> _Data shown_:
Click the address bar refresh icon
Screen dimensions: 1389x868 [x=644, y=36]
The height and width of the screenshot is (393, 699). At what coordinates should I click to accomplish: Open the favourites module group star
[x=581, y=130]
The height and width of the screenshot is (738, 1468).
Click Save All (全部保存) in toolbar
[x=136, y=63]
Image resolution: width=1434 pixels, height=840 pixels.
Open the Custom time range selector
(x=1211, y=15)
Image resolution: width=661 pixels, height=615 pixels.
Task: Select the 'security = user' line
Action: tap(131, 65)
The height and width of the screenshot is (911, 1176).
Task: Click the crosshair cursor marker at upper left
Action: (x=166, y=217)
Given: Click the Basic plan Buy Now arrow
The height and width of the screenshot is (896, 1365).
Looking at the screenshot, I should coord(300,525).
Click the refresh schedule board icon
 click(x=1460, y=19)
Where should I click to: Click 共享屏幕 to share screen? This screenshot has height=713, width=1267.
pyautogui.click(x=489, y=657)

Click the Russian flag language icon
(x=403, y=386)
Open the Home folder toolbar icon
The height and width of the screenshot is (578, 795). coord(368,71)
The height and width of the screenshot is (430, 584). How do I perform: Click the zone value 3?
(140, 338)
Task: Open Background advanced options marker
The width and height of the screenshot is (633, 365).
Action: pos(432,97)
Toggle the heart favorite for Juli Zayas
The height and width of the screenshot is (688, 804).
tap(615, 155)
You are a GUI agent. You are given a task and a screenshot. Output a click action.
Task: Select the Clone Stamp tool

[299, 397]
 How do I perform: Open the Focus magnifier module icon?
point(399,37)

> _Work request_: Produce a verbatim copy of the lines from the one holding "The height and width of the screenshot is (430, 584)." to the final line of the data, and nothing more.

> _Answer space_:
The height and width of the screenshot is (430, 584). How do I perform: Click the zone value 3?
(140, 338)
Task: Open Background advanced options marker
The width and height of the screenshot is (633, 365).
Action: pos(432,97)
Toggle the heart favorite for Juli Zayas
The height and width of the screenshot is (688, 804).
tap(615, 155)
You are a GUI agent. You are given a task and a screenshot. Output a click action.
Task: Select the Clone Stamp tool

[299, 397]
 How do I perform: Open the Focus magnifier module icon?
point(399,37)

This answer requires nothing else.